秦風(しんふう)

車鄰(引用1:いまを楽しむ/君主と共に楽しむ)

車鄰しゃりん



有車鄰鄰ゆうしゃりんりん 有馬白顛ゆうばはくてん

未見君子みけんくんし 寺人之令じじんしれい

 車につく鈴、りんりんと。

 車引く馬の額は白。

 主はまだお出ましにならぬ。

 やがて小姓が、お出ましを伝える。


阪有漆はんゆうしつ 隰有栗しつゆうりつ

既見君子きけんくんし 並坐鼓瑟へいざこしつ

今者不樂こんしゃふがく 逝者其耋せいしゃきてつ

 坂にウルシが、

 湿原にクリがあるように、

 君子にもまたあるべき場所がある。

 皆が居並び、琴を弾く。

 いまを楽しまねば、

 すぐに年老いてしまう。 


阪有桑はんゆうそう 隰有楊しつゆうよう

既見君子きけんくんし 並坐鼓簧へいざここう

今者不樂こんしゃふがく 逝者其亡せいしゃきぼう

 坂にクワが、

 湿原にヤナギがあるように、

 君子にもまたあるべき場所がある。

 皆が居並び、笛を吹く。

 いまを楽しまねば、

 すぐに死んでしまう。




○国風 秦風 車鄰


素晴らしき君主が、民と共に楽しむ姿を描くかのようである。
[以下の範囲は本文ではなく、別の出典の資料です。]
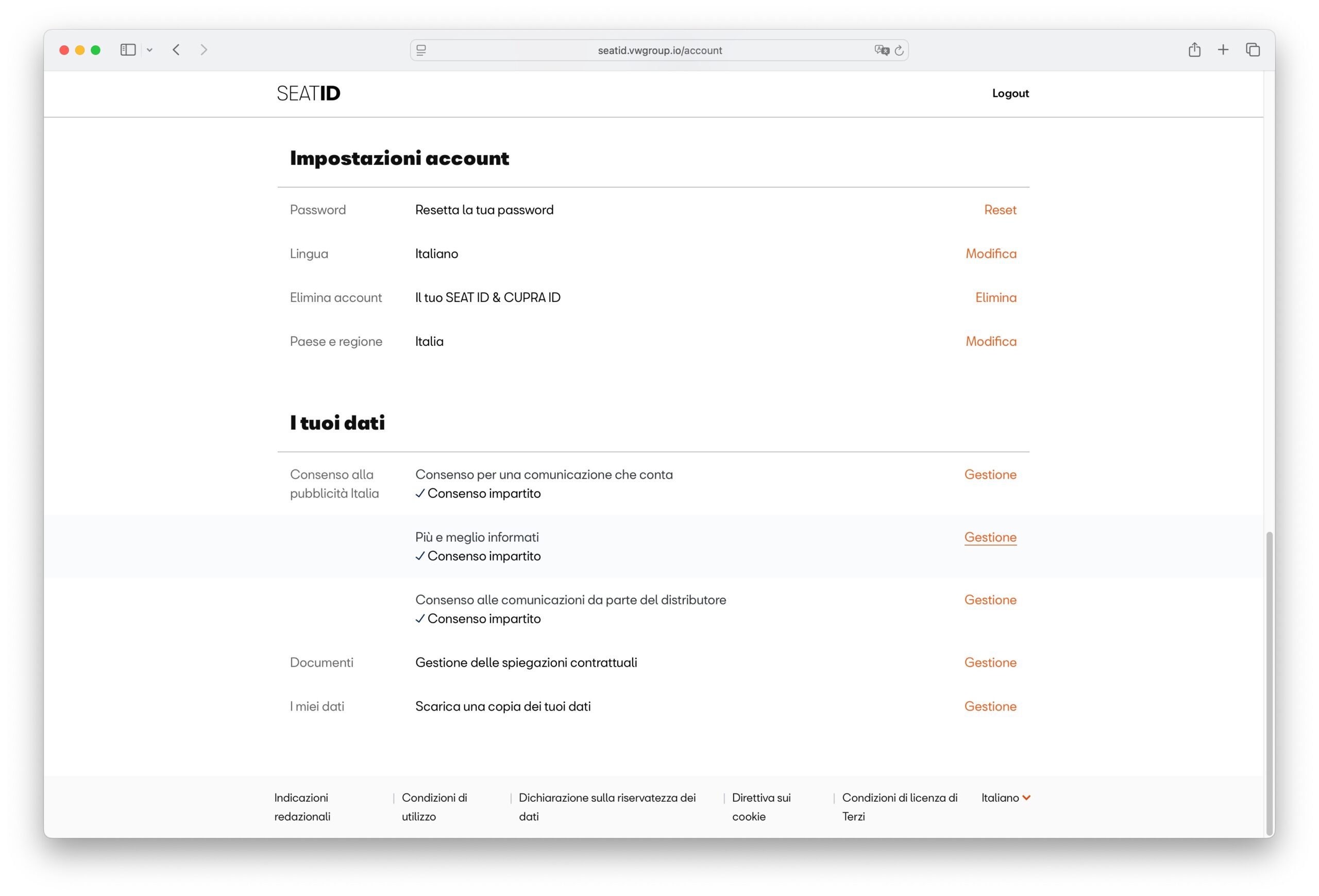The height and width of the screenshot is (896, 1319).
Task: Click the SEAT ID logo
Action: (x=308, y=94)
今を共に楽しまねば、すぐに老い、死んでしまうのだ。やりたいことは、思い立ったその瞬間が「最も若い日」である。我慢しておれる場合であろうか。




○儒家センセー のたまわく


当詩は秦の国を興すに至った秦仲を称揚する詩である! もともと西戎でしかなかった秦の者たちは、秦仲が周王室に対する多大な功を挙げたため列侯の座を得た! なお唐風の蟋蟀と似た趣旨であるが、あちらが節度持って楽しもうであるのに対し、こちらは思う存分楽しもう、であるところに秦と晋との風土の違いを見て取ることができよう!





■西涼の君主はすごい


晋書87 史臣評

若乃詩褒秦仲、後嗣建削平之業。


西涼とは五胡十六国時代において最も西にあり、いまいち存在感の薄い国である。ただ漢人の立てた国であり、晋のシンパであったため晋書では「いい奴」として書かれている。その君主である李暠を讃えるにあたって、「秦仲が褒められた感じで彼も頑張ったね! まぁ後継ぎがクソだったけどね!」と言われておるのである(西涼は息子の代で滅亡)。